(Data extracted from a collection)
------------------------------------------------------------------------

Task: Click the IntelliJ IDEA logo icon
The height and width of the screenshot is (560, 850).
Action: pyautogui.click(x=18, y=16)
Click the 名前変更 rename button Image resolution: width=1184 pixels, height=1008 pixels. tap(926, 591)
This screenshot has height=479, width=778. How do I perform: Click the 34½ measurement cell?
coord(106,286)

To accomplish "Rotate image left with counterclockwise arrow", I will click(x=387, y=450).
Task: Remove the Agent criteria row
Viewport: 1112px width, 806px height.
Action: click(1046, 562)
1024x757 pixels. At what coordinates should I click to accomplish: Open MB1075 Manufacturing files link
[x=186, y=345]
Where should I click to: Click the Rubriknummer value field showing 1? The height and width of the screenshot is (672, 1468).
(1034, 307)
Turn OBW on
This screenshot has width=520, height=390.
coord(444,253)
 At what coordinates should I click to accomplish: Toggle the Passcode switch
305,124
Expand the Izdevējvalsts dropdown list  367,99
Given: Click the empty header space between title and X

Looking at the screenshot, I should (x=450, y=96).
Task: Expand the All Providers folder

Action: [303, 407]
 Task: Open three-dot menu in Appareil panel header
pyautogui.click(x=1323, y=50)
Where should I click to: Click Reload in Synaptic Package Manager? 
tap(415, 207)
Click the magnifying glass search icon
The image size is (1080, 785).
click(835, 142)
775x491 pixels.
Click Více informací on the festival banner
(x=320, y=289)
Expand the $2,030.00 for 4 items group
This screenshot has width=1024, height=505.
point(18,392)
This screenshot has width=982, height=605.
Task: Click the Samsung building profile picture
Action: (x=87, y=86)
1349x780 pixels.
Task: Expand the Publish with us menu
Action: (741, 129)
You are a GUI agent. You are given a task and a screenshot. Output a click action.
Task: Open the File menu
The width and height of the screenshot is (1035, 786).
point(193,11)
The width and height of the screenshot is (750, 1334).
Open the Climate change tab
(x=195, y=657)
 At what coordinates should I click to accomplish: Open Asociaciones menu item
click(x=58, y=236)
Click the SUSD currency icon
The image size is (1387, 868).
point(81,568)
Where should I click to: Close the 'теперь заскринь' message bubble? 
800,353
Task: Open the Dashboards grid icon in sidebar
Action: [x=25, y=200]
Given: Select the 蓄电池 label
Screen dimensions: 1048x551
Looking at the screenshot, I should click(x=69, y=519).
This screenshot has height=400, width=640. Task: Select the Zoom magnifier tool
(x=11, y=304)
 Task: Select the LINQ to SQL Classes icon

------------------------------------------------------------------------

Retype every entry word for word.

* Written response *
Task: Click the IntelliJ IDEA logo icon
The height and width of the screenshot is (560, 850).
Action: pyautogui.click(x=18, y=16)
Click the 名前変更 rename button Image resolution: width=1184 pixels, height=1008 pixels. tap(926, 591)
This screenshot has height=479, width=778. How do I perform: Click the 34½ measurement cell?
coord(106,286)

To accomplish "Rotate image left with counterclockwise arrow", I will click(x=387, y=450).
Task: Remove the Agent criteria row
Viewport: 1112px width, 806px height.
Action: click(1046, 562)
1024x757 pixels. At what coordinates should I click to accomplish: Open MB1075 Manufacturing files link
[x=186, y=345]
Where should I click to: Click the Rubriknummer value field showing 1? The height and width of the screenshot is (672, 1468).
(1034, 307)
Turn OBW on
This screenshot has width=520, height=390.
coord(444,253)
 At what coordinates should I click to accomplish: Toggle the Passcode switch
305,124
Expand the Izdevējvalsts dropdown list  367,99
Given: Click the empty header space between title and X

Looking at the screenshot, I should (x=450, y=96).
Task: Expand the All Providers folder

Action: [303, 407]
 Task: Open three-dot menu in Appareil panel header
pyautogui.click(x=1323, y=50)
Where should I click to: Click Reload in Synaptic Package Manager? 
tap(415, 207)
Click the magnifying glass search icon
The image size is (1080, 785).
click(835, 142)
775x491 pixels.
Click Více informací on the festival banner
(x=320, y=289)
Expand the $2,030.00 for 4 items group
This screenshot has width=1024, height=505.
point(18,392)
This screenshot has width=982, height=605.
Task: Click the Samsung building profile picture
Action: (x=87, y=86)
1349x780 pixels.
Task: Expand the Publish with us menu
Action: (741, 129)
You are a GUI agent. You are given a task and a screenshot. Output a click action.
Task: Open the File menu
The width and height of the screenshot is (1035, 786).
point(193,11)
The width and height of the screenshot is (750, 1334).
Open the Climate change tab
(x=195, y=657)
 At what coordinates should I click to accomplish: Open Asociaciones menu item
click(x=58, y=236)
Click the SUSD currency icon
The image size is (1387, 868).
point(81,568)
Where should I click to: Close the 'теперь заскринь' message bubble? 
800,353
Task: Open the Dashboards grid icon in sidebar
Action: [x=25, y=200]
Given: Select the 蓄电池 label
Screen dimensions: 1048x551
Looking at the screenshot, I should click(x=69, y=519).
This screenshot has height=400, width=640. Task: Select the Zoom magnifier tool
(x=11, y=304)
 Task: Select the LINQ to SQL Classes icon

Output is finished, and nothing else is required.